Dataset entries
....

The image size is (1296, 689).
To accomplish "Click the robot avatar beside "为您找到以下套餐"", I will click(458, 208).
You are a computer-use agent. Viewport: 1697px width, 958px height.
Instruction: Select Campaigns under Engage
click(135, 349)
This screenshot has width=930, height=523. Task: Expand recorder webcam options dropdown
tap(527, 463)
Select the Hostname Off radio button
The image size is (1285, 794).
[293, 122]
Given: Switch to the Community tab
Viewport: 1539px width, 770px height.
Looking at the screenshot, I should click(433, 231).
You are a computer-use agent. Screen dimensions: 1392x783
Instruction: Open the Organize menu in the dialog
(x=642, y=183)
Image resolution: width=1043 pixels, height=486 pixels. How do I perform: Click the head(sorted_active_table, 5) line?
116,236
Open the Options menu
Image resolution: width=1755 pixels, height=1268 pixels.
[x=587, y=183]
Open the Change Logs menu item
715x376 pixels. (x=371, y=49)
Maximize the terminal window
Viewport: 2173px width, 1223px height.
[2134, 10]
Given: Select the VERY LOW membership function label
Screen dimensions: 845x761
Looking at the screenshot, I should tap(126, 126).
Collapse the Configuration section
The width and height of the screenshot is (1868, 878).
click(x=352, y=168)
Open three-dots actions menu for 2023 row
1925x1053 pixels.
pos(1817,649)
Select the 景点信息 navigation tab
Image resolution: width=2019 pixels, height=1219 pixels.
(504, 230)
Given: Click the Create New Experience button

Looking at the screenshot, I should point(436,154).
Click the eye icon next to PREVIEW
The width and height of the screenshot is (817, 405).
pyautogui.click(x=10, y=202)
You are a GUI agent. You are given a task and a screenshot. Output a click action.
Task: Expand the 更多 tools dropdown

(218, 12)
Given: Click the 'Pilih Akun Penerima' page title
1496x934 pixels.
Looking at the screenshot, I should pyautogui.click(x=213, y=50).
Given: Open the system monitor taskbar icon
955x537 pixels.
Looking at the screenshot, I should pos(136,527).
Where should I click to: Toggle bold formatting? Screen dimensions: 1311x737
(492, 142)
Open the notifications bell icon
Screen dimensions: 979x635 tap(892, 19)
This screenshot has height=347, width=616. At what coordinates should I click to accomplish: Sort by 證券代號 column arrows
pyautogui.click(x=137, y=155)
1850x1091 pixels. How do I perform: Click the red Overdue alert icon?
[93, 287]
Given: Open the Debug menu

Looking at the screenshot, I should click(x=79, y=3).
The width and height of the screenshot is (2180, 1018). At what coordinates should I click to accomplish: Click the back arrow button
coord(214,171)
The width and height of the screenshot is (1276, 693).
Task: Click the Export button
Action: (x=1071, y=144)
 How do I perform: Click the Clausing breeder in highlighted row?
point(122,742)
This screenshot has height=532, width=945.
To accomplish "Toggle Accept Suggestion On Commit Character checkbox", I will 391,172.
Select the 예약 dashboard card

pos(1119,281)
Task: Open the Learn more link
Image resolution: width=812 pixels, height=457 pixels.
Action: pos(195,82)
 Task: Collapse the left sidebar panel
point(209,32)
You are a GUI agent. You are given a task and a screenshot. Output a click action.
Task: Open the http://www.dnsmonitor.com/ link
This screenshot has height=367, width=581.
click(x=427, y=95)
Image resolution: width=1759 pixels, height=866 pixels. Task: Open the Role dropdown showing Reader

....

§ WORK TO COMPLETE:
Each line containing the word "agent" needs to be copied from the data above.

§ RESPONSE AREA:
You are a computer-use agent. Viewport: 1697px width, 958px height.
You are a computer-use agent. Screen dimensions: 1392x783
You are a GUI agent. You are given a task and a screenshot. Output a click action.
You are a GUI agent. You are given a task and a screenshot. Output a click action.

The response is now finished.